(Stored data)
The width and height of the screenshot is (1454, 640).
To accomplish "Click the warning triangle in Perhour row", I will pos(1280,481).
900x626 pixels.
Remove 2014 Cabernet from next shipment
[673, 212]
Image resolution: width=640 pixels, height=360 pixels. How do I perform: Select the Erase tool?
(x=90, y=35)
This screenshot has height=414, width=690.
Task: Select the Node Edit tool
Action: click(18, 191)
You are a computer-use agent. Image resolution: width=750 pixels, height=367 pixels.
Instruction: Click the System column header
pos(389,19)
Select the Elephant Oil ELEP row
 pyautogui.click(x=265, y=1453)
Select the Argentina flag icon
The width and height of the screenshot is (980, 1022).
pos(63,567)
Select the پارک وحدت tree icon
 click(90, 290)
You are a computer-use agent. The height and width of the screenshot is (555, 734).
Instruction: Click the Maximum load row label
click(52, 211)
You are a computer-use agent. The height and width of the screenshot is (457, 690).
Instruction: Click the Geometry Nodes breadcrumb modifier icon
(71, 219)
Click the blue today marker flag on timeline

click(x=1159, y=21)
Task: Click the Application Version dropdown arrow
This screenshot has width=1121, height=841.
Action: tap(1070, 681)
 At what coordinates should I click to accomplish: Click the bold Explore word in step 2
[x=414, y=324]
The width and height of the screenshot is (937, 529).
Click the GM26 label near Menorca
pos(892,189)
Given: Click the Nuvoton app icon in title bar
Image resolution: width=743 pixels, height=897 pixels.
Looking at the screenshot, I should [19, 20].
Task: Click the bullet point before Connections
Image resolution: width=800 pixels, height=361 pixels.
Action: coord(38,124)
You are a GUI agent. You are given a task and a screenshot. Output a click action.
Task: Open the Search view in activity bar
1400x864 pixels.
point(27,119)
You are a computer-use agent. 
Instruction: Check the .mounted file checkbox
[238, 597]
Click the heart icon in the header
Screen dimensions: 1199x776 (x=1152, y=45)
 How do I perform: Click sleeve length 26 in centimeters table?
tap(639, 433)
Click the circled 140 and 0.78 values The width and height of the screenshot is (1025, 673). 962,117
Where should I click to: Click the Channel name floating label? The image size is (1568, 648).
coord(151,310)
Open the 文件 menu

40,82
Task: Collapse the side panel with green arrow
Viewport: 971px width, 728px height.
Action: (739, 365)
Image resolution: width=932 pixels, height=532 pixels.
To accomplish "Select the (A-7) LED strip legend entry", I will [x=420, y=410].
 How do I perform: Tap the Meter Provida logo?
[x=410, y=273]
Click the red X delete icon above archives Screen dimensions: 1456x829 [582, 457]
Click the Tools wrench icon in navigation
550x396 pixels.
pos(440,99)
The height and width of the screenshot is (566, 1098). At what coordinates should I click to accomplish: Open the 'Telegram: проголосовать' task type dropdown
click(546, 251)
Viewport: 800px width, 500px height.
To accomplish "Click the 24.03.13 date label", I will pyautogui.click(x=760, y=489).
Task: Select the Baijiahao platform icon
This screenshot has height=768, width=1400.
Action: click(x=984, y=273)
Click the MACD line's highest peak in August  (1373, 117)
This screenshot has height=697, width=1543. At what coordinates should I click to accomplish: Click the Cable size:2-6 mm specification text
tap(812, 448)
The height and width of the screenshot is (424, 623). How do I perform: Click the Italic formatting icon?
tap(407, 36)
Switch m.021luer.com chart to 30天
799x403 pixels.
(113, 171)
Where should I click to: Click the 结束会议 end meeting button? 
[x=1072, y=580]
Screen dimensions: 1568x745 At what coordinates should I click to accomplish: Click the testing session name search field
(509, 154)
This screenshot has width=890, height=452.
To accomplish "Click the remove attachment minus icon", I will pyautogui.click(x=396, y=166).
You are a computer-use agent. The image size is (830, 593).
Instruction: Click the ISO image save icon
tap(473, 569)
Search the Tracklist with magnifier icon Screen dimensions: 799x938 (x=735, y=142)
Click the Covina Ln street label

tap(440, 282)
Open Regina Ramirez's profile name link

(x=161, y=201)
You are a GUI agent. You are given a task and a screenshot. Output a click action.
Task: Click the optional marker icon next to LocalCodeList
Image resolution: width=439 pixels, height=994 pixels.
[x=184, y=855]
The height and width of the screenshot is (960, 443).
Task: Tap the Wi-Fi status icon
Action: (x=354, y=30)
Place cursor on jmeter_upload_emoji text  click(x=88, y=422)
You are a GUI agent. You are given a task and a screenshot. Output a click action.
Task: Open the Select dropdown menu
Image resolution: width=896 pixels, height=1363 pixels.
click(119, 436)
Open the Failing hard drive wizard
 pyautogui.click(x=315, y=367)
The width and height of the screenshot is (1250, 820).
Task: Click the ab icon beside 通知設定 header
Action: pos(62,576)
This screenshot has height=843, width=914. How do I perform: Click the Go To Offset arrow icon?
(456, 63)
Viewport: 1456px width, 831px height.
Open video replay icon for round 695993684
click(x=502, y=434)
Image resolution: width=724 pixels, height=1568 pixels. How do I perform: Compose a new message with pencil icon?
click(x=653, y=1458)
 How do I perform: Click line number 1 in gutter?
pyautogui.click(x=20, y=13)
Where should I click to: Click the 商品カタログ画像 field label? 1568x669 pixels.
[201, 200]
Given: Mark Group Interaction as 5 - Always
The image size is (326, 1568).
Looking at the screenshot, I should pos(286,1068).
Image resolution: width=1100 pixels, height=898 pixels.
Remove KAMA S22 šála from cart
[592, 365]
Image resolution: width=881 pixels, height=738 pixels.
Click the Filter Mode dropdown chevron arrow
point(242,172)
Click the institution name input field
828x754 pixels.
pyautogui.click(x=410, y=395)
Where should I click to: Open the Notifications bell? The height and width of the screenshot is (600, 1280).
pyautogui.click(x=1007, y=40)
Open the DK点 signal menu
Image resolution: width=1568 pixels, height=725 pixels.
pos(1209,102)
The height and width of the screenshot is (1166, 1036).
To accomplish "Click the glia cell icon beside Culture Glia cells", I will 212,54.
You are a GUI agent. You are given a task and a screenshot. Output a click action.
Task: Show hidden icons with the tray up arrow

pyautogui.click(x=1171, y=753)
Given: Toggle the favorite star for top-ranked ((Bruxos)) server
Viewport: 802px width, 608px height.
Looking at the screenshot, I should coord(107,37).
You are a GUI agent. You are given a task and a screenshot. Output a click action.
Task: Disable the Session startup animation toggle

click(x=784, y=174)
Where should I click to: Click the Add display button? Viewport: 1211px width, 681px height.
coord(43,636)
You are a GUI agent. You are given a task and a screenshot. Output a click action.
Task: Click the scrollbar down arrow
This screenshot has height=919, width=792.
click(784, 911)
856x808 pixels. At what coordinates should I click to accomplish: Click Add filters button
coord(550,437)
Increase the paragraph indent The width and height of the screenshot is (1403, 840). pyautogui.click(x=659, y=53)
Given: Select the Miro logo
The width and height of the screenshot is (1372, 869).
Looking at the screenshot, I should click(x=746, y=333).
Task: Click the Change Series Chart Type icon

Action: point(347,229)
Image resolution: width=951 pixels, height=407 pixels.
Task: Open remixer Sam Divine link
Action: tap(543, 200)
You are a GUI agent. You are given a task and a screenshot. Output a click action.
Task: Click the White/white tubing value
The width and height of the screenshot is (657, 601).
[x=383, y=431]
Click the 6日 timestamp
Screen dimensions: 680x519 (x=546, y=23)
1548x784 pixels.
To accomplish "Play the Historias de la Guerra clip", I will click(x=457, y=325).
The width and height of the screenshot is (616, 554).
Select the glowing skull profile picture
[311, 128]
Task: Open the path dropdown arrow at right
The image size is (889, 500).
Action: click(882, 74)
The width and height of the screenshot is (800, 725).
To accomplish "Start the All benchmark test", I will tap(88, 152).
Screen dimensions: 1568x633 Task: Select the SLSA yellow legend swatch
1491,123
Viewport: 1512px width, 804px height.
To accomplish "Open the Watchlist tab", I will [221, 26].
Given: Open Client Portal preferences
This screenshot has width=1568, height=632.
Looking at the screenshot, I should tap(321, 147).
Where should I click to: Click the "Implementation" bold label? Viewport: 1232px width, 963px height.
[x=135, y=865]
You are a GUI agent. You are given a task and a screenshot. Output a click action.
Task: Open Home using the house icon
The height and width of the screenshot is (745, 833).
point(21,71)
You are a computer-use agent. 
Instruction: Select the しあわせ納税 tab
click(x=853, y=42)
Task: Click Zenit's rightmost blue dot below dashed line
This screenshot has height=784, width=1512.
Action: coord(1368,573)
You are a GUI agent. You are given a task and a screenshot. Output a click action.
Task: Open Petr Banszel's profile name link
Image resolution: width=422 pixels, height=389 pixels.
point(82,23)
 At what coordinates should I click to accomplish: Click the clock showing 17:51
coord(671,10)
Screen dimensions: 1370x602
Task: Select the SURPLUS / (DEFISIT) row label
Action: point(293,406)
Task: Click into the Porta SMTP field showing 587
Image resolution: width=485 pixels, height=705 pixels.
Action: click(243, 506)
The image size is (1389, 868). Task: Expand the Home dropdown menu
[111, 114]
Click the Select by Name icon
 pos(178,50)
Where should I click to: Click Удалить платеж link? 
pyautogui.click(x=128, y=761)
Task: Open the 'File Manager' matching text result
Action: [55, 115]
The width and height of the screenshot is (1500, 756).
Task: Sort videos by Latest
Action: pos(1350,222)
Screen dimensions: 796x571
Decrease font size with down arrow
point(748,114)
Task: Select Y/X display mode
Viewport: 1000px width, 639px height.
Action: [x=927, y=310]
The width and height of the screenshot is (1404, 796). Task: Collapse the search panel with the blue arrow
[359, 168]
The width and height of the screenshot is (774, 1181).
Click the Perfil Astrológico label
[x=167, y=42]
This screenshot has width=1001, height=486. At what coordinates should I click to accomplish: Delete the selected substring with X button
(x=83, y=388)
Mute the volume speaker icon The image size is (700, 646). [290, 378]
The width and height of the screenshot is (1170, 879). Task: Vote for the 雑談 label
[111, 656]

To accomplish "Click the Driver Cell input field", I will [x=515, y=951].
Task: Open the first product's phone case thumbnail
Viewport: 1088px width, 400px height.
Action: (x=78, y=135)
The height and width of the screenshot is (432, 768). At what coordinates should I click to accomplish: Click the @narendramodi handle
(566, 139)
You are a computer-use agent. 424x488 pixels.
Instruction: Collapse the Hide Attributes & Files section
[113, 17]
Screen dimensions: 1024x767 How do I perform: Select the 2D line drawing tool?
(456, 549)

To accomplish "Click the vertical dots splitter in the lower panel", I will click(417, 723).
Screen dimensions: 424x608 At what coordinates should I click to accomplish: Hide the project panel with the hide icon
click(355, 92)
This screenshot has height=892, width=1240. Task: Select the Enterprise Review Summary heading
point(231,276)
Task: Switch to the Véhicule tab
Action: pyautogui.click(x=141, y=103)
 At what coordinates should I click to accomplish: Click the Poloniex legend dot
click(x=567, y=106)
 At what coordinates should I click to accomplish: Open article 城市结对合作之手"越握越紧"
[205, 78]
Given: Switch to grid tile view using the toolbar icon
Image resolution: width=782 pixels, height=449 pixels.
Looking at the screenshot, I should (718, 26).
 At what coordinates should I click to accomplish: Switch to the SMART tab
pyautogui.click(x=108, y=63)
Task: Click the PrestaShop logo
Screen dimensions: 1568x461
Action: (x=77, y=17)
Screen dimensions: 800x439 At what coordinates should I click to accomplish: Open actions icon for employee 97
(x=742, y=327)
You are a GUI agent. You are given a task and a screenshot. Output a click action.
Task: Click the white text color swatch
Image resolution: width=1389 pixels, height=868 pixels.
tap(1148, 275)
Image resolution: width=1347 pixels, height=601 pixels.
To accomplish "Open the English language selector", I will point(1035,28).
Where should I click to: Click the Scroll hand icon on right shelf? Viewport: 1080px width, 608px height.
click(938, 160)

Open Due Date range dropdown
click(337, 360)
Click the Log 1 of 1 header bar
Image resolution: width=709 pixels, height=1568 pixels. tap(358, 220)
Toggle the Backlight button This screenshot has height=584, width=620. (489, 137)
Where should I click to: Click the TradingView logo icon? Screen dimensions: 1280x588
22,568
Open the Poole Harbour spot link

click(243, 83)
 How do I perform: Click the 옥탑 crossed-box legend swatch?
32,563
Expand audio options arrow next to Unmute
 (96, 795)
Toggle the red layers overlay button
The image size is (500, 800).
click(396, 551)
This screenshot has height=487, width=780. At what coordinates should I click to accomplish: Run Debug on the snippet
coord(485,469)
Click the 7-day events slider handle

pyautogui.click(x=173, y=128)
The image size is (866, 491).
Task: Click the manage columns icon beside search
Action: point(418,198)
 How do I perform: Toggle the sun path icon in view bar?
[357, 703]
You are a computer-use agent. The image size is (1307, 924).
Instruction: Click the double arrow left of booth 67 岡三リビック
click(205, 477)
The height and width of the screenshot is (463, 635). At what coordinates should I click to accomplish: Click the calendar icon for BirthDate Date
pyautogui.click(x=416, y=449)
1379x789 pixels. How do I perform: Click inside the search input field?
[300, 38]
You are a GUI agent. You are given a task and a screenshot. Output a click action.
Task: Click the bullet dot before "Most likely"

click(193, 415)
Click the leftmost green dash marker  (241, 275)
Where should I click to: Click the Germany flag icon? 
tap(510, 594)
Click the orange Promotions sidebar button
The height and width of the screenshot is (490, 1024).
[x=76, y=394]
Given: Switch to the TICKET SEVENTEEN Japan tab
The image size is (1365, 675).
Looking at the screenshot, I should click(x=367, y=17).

WORK REQUEST:
In the answer, please give only the lines from the line containing "Click the leftmost" through the final line of the data, copied exactly.

RESPONSE TO THE TASK:
Click the leftmost green dash marker  (241, 275)
Where should I click to: Click the Germany flag icon? 
tap(510, 594)
Click the orange Promotions sidebar button
The height and width of the screenshot is (490, 1024).
[x=76, y=394]
Given: Switch to the TICKET SEVENTEEN Japan tab
The image size is (1365, 675).
Looking at the screenshot, I should click(x=367, y=17).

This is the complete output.